Chris Sarracini undertook a big, risky job in writing "Transformers: Generation One." Even before the series was released, it was already weighed down by one, big thing - Transformers fans' preconceptions of what it should be like. And unfortunately, it did not live up to many of them.
Sarracini noted from the start that this miniseries would have a darker edge to it, as it was being written for the older fans. This was slightly misguided - it would appear he believed that since we Transformers fans have grown up, Transformers should grow up with us. The tale he spins is indeed fairly "adult" and gritty, but at the same time, is painfully clichéd. Almost every "twist" can be predicted some distance away - "government conspiracy" stories have run their course now, after the X-Files made them so popular. But, when you get down to it, the writing is no worse than several (and certainly superior to many) episodes of the G1 cartoon. I have no issues about the slow start - one must look at it as a complete story told over six issues, not as six separate stories. It's like a movie. You don't plunge straight into the action, you need time to set it up. Still, the point is this - hardcore Transformers fans didn't want "adult and gritty," because it's not what Transformers is about. However, casual fans buying the comic due to fond childhood memories were not as set in their ways about such things, and the story appealed to them.

Entries on target coordinates
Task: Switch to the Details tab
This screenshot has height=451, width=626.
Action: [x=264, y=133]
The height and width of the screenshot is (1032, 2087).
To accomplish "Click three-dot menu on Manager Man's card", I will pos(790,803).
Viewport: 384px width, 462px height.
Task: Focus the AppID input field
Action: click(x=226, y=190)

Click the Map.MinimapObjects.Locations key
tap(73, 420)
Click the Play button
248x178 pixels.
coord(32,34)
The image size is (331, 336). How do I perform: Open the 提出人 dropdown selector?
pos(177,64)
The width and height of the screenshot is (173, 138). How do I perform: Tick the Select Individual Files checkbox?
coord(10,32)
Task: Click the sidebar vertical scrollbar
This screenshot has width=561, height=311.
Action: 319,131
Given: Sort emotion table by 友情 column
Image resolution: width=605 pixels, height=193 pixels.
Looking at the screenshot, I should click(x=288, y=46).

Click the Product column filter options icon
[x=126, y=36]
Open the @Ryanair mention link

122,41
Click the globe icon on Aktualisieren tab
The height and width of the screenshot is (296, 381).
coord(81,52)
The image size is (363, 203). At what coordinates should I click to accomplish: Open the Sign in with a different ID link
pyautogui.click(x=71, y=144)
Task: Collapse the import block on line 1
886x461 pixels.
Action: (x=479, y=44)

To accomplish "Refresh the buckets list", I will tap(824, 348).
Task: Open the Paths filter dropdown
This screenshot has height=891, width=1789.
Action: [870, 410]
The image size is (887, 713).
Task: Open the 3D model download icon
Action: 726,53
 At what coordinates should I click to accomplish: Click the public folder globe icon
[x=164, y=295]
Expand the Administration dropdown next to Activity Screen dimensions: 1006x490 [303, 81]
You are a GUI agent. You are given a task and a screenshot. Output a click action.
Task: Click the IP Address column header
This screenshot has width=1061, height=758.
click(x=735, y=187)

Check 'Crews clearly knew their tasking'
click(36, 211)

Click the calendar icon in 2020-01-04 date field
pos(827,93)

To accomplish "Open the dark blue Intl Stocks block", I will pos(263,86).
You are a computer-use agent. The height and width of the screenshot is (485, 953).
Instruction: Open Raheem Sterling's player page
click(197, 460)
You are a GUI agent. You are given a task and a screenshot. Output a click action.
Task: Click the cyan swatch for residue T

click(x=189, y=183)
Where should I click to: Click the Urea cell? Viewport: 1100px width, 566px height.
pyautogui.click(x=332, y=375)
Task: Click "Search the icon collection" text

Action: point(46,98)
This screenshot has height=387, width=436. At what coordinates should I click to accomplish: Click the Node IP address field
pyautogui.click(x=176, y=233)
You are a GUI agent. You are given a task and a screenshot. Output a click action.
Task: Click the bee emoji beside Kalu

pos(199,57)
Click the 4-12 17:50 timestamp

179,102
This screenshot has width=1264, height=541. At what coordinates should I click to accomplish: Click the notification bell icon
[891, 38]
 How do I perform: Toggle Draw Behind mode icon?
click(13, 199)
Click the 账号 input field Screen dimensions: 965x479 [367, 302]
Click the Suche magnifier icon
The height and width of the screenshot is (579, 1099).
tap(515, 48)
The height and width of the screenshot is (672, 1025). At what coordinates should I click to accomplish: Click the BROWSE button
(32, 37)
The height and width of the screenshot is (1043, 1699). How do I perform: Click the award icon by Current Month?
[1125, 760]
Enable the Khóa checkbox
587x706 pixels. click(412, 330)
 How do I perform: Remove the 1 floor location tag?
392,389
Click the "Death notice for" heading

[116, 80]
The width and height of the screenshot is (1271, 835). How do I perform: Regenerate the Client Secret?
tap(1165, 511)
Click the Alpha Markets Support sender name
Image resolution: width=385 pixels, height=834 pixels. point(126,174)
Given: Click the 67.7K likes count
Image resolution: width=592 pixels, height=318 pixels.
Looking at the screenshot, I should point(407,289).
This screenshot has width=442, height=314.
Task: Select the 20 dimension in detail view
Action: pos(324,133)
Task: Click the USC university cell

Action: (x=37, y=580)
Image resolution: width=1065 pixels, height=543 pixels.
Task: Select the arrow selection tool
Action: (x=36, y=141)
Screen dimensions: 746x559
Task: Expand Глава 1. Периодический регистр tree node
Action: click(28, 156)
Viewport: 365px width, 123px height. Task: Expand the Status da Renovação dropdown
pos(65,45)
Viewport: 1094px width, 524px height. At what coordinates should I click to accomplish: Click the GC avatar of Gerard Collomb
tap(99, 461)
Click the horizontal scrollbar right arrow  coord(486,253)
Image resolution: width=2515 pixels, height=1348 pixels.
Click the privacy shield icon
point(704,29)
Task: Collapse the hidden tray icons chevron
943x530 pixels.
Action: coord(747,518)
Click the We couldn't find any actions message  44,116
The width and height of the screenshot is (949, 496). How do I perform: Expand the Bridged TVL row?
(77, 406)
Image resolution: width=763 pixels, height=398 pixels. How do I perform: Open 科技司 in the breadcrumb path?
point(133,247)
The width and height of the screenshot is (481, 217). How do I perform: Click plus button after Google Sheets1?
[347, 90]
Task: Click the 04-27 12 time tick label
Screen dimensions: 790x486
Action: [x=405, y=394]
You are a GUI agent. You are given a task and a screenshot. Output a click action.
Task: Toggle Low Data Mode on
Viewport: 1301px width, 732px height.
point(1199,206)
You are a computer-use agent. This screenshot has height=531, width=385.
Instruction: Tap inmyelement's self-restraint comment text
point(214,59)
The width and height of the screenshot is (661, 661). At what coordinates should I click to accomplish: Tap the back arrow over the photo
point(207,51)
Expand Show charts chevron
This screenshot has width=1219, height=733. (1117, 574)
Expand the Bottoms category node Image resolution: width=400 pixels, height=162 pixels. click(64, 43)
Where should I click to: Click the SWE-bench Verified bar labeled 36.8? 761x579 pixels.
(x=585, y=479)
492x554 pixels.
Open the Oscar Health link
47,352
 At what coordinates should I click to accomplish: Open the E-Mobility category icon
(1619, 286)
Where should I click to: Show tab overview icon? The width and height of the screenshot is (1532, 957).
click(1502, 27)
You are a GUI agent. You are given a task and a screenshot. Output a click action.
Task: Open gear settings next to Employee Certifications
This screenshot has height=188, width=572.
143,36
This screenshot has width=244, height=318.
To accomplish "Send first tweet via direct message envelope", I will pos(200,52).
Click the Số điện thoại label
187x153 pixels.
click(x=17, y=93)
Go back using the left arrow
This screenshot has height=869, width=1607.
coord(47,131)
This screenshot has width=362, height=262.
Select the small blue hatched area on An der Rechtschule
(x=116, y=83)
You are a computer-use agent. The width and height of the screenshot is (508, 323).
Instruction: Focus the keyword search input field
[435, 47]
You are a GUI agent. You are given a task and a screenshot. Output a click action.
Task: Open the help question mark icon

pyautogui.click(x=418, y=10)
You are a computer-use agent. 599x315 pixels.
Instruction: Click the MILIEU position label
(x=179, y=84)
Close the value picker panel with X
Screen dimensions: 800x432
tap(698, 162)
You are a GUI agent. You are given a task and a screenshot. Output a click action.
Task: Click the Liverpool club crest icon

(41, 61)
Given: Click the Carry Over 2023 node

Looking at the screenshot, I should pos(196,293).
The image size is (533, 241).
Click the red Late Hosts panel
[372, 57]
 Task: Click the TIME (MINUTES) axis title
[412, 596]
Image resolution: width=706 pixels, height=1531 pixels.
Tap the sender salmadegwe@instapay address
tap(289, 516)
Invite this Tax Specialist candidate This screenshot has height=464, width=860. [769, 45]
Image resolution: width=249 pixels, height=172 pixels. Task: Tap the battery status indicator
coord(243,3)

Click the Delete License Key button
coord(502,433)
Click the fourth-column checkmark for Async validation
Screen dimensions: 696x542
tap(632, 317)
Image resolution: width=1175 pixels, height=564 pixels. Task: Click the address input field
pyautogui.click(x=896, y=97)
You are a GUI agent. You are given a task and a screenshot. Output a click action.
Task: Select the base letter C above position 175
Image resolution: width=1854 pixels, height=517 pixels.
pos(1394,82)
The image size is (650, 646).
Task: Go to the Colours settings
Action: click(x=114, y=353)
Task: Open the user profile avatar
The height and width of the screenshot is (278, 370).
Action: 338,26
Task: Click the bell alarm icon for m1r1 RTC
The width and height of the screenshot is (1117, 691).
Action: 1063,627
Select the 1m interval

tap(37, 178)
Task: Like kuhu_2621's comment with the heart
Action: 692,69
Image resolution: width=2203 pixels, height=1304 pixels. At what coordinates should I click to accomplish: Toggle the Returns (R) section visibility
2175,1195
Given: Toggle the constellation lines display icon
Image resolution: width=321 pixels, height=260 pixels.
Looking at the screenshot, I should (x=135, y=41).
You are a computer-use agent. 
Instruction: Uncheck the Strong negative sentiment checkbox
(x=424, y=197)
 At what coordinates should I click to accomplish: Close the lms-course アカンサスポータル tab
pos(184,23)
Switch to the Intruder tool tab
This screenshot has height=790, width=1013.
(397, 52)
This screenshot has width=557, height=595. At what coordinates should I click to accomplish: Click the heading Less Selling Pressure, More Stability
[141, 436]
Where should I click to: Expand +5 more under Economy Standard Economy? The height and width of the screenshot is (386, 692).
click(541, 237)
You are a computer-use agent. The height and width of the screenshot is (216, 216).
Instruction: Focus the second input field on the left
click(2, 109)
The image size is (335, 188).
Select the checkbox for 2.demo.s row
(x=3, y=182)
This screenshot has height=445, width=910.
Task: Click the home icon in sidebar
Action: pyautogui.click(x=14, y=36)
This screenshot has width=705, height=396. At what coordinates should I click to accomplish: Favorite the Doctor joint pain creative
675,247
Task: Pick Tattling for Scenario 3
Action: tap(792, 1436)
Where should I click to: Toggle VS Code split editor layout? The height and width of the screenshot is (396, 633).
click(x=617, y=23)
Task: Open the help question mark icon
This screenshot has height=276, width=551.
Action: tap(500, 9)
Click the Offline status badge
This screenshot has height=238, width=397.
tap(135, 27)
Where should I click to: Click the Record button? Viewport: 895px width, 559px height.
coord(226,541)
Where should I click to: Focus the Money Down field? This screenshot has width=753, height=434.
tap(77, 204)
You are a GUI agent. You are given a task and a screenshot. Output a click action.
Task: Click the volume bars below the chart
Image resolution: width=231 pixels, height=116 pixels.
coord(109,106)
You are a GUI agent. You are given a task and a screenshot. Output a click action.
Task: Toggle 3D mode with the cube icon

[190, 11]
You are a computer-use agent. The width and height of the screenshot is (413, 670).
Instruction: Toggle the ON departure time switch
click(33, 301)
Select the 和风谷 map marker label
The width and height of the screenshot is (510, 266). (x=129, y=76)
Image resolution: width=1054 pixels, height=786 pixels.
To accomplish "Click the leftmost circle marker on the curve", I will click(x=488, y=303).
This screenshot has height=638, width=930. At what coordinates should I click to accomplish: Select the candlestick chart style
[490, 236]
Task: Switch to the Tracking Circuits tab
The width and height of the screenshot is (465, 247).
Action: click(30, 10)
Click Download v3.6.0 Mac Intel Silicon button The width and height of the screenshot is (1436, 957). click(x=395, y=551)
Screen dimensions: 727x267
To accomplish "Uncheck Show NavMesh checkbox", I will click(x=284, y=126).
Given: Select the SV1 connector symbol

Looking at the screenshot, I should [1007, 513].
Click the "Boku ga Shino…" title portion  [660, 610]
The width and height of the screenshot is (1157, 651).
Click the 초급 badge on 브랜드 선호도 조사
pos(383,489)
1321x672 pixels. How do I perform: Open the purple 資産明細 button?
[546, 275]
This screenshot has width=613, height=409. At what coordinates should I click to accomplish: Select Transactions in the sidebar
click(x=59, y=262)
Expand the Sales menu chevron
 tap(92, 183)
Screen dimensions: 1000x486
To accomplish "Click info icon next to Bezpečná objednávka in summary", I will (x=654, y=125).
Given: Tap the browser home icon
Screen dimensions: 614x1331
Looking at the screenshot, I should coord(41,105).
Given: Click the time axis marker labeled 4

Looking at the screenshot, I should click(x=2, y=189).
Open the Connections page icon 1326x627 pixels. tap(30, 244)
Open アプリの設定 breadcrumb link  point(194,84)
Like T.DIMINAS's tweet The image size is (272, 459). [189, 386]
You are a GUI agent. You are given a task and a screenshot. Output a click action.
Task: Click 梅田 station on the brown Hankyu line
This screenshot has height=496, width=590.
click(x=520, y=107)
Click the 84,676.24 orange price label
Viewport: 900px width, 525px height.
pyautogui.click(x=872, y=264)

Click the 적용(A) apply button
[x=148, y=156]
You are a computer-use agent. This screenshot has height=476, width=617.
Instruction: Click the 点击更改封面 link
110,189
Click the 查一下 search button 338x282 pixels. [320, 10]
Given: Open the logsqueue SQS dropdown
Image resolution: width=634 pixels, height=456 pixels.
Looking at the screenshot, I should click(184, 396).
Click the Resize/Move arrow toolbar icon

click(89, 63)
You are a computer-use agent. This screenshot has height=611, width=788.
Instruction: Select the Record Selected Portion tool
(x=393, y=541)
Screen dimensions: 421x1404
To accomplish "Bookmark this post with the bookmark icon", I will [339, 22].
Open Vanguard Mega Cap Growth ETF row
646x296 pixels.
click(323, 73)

**Required actions:**
1. In the Transformers review, could you reproduce everything from "Chris Sarracini undertook" down to "many of them."?
2. Why doesn't the slow start bother the reviewer of the Transformers comic?

**Results of the exercise:**
1.
Chris Sarracini undertook a big, risky job in writing "Transformers: Generation One." Even before the series was released, it was already weighed down by one, big thing - Transformers fans' preconceptions of what it should be like. And unfortunately, it did not live up to many of them.

2. The reviewer treats the miniseries as one complete story told over six issues, not as six separate stories. Like a movie, it doesn't plunge straight into the action but needs time to set things up.